You do not need a WAN->LAN policy because the FortiGate will recognize the incoming ECHO-reply as a response to the ECHO-request which was allowed by the LAN->WAN firewall policy when your local client tried to ping something on the internet. It will also automatically reverse the NAT-ing when it forwards the response back to the original client.

 

Further reading, if you're interested:

https://docs.fortinet.com/document/fortigate/6.0.0/handbook/61862/what-is-a-firewall

https://en.wikipedia.org/wiki/Stateful_firewall

[ corrections always welcome ]
ede_pfau
Esteemed Contributor III

hi,

when you enable NAT in a policy by crossing the checkbox, you apply source NAT. By default, the IP address of the outbound interface is used instead of the original address.

So, your rule 1 sends traffic to the internet with a source address of your WAN interface, which of course is routed back with no problems.

 

Rule 2 does not really make sense. Assuming that you use RFC1918 private addresses on your LAN, how would anybody on the 'net find your WAN router? Private addresses are not routed over internet routers, to avoid the ambiguity which would arise if 1000 users of an ISP use the range 192.168.1.x, for example.

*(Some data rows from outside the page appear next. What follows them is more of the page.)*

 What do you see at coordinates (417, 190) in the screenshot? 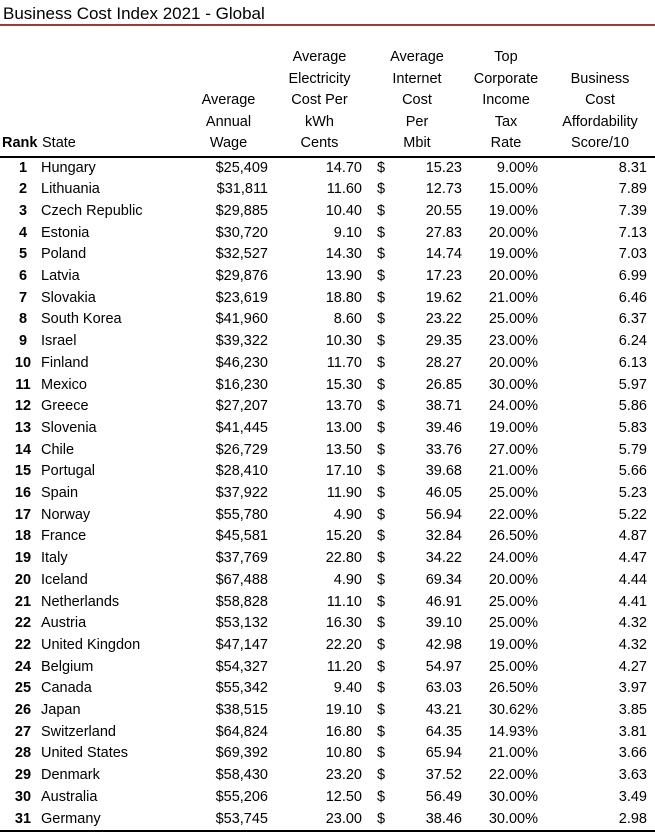
I see `cell-internet-cost: $ 12.73` at bounding box center [417, 190].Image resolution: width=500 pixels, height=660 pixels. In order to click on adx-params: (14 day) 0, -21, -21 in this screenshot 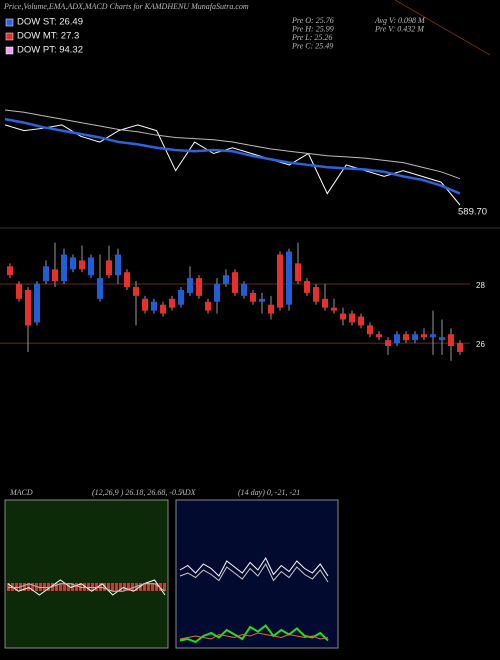, I will do `click(269, 492)`.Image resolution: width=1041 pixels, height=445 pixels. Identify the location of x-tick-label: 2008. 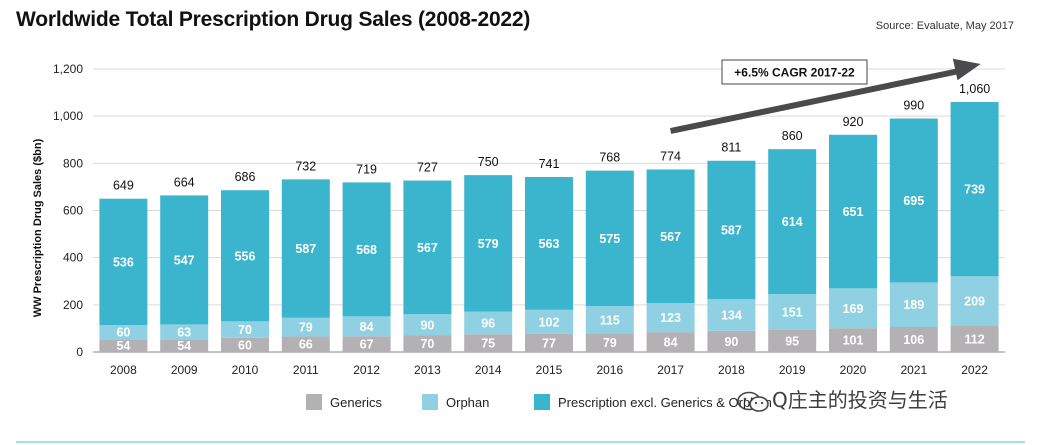
(124, 370).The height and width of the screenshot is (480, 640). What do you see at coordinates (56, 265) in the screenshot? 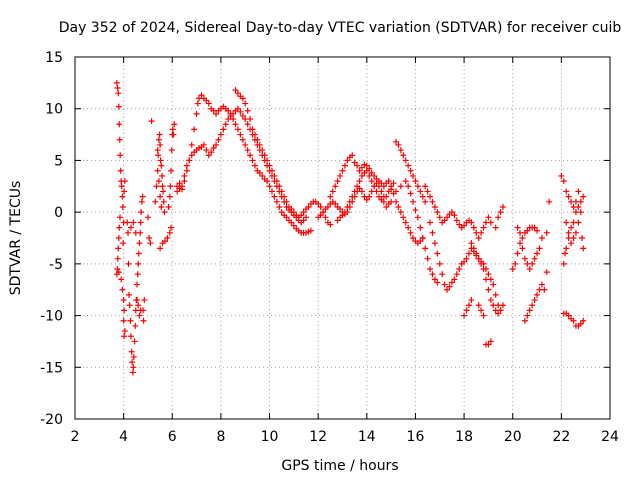
I see `y-tick-label: -5` at bounding box center [56, 265].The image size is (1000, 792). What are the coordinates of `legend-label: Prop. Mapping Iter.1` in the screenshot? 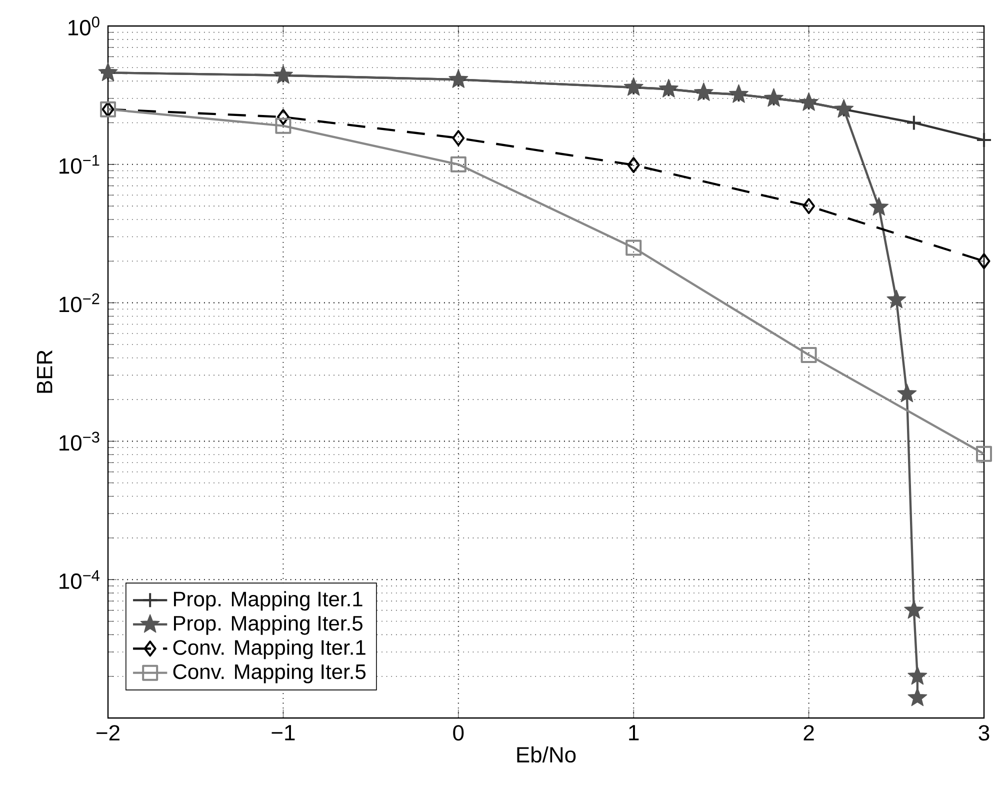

So enabling NAT on rule 2 will have the effect that the original WAN address of inbound traffic is lost/replaced, but there won't be any inbound traffic in the first place.

 

And you don't need rule 2 at all. Traffic outbound through rule 1 will be answered and routed back to the WAN interface of your FGT. The FGT then looks up which policy might match, then, if that policy uses NAT, and if it does, it looks up the NAT table to reverse the address translation. So in short, for reply traffic you only need one outbound policy in general.

 

HTH.


Ede

"Kernel panic: Aiee, killing interrupt handler!"
Ede"Kernel panic: Aiee, killing interrupt handler!"